Personal life
- Born: 1830 Sulaymaniyah
- Died: 1906 (aged 75–76) Sulaymaniyah
- Era: 19th century
- Main interest(s): Sufism, Kurdish literature, Irfan
- Notable work(s): Diwan of Mahwi

Religious life
- Religion: Islam
- Denomination: Sunni
- Jurisprudence: Shafi'i
- Creed: Ash'ari

= Mahwi =

Kurdish poet (1830–1906)

Mahwi (مەحوی Mehwî; full name: مەلا موحەممەد کوڕی عوسمان باڵخی Mela Muhemmed 'Usman Ballxî) (1830-1906) was one of the most prominent classical Kurdish poets and sufis from Kurdistan of Iraq. He studied in Sablakh and Sanandaj in Iranian Kurdistan. He became a judge in the court of Slemani, in today's Iraq, in 1862, which was then part of the Ottoman Empire. He travelled to Istanbul and met Abdul-Hamid II in 1883. He established a khaneqah, an Islamic religious school and mosque, in Slemani and named it after an Ottoman emperor.
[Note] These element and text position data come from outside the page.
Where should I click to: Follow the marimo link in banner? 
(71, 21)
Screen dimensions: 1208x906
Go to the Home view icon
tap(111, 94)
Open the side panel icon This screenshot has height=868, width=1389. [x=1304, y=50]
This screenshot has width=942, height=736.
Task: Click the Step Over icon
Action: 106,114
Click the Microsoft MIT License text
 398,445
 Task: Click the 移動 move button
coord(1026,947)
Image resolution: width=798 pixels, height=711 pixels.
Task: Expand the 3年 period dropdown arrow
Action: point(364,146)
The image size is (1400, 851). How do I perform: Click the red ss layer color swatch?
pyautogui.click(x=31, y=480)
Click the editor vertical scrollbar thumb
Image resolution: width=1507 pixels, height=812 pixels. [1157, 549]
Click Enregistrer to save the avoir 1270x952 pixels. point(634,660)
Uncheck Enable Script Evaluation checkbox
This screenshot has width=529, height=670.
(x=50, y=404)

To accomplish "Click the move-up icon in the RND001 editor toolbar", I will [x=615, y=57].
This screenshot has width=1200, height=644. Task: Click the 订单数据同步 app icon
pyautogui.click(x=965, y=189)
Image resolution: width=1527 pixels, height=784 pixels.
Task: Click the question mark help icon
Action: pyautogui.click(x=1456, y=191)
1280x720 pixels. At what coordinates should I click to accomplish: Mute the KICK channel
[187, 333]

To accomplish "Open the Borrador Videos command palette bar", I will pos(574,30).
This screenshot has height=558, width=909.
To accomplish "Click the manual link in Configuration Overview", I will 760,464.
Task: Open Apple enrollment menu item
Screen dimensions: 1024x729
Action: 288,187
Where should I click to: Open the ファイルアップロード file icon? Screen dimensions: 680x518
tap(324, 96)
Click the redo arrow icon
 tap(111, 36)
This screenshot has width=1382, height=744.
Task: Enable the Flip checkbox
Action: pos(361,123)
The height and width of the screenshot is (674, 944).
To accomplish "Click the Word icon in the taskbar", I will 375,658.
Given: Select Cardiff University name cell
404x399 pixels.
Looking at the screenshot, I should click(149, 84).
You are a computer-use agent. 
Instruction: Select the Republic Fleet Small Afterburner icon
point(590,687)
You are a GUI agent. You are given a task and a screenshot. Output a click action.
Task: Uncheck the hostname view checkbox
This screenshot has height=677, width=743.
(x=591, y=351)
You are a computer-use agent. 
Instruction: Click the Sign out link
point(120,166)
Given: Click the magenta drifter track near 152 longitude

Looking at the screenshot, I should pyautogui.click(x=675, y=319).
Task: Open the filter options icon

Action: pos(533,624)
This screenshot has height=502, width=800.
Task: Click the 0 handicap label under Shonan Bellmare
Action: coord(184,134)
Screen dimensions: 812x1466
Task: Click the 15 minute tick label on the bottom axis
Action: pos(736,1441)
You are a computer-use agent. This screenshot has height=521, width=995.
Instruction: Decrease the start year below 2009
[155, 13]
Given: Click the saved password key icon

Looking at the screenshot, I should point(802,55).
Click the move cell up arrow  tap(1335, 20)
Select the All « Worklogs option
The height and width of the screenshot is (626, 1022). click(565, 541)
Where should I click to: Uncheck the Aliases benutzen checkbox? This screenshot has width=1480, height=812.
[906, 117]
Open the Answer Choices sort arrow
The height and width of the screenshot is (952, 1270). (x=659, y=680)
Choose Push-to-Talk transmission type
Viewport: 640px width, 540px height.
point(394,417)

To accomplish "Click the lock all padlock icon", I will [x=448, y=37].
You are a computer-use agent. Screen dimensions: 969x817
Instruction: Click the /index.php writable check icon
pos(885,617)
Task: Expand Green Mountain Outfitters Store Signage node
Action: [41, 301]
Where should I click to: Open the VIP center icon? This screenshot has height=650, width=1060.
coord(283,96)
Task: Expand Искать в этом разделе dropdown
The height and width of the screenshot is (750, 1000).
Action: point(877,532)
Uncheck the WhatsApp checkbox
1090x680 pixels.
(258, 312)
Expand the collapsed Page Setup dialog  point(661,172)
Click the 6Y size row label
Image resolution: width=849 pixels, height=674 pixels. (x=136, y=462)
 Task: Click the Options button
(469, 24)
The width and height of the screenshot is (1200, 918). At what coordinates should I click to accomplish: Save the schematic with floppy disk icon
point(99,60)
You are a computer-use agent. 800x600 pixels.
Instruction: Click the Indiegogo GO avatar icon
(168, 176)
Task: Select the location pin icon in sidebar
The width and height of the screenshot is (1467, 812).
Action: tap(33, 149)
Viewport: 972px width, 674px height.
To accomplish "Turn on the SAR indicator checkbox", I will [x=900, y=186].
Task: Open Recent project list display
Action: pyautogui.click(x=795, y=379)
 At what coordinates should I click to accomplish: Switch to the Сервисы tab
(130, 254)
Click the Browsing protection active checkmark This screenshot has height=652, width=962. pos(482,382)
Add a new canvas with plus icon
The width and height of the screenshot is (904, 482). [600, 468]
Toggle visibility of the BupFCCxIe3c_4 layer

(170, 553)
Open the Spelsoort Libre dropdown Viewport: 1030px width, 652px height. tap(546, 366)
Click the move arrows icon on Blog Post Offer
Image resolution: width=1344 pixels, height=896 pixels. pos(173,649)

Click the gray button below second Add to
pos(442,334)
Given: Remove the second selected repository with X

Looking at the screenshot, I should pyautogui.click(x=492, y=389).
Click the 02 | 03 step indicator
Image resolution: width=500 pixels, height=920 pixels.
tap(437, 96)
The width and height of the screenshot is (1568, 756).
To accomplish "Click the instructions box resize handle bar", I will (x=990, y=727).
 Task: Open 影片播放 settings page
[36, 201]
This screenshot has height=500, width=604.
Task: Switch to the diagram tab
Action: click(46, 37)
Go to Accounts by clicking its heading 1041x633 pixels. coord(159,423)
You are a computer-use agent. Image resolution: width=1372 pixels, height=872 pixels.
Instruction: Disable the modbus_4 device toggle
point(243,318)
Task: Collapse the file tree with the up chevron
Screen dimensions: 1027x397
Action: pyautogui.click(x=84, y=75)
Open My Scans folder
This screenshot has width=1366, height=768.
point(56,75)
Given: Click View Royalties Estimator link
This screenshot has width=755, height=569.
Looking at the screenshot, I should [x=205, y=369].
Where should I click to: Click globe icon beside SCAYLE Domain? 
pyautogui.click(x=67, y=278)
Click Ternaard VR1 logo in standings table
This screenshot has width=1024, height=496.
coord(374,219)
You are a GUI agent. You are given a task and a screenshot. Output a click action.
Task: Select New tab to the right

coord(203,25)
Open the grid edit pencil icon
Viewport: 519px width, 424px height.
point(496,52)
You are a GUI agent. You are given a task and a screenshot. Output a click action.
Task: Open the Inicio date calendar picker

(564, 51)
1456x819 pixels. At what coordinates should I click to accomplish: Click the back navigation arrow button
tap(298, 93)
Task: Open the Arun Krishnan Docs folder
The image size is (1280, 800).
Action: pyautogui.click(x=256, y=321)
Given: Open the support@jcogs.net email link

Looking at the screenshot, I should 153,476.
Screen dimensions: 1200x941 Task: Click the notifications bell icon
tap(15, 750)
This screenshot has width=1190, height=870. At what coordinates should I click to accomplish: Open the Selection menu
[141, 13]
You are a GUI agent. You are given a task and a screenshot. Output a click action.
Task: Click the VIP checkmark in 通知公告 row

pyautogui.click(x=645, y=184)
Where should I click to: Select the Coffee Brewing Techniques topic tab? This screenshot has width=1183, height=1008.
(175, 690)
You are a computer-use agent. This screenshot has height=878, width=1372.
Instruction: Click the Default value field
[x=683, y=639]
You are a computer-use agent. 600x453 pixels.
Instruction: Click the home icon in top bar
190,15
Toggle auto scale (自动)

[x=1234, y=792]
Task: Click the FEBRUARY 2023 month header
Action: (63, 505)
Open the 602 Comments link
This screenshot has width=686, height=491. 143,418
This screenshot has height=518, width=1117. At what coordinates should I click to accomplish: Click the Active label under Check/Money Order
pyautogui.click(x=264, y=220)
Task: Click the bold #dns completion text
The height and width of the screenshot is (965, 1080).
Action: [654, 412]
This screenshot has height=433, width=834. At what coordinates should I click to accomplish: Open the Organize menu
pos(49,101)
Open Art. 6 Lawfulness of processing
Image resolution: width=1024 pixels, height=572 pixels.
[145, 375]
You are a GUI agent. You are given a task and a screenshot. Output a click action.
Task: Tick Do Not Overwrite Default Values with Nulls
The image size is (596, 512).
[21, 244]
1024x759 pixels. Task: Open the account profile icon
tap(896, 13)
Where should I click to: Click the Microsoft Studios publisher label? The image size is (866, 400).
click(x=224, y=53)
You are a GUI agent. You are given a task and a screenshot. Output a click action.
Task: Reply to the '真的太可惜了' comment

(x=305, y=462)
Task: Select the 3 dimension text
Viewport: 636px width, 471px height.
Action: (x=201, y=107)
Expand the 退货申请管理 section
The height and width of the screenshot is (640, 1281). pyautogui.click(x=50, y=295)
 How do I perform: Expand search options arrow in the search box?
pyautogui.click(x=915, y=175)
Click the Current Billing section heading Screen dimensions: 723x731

In his poems, he mainly promotes sufism, but also deals with the human condition and existential problems, such as questions about the meaning of life.

==Works==
A collection of his poems has been published several times.

1. Dîwanî Mehwî, Slemani, 1922.
2. Dîwanî Mehwî, Edited by Jamal Muhammad Muhammad Amin, Serkewtin Publishers, Sulaimaniya, 1984.
3. Dîwanî Mehwî, Edited and Analyised by Mala Abdolkarimi Modarres and Mohammed Mala Karim, Hissam Publishers, Baghdad, 1977 and 1984.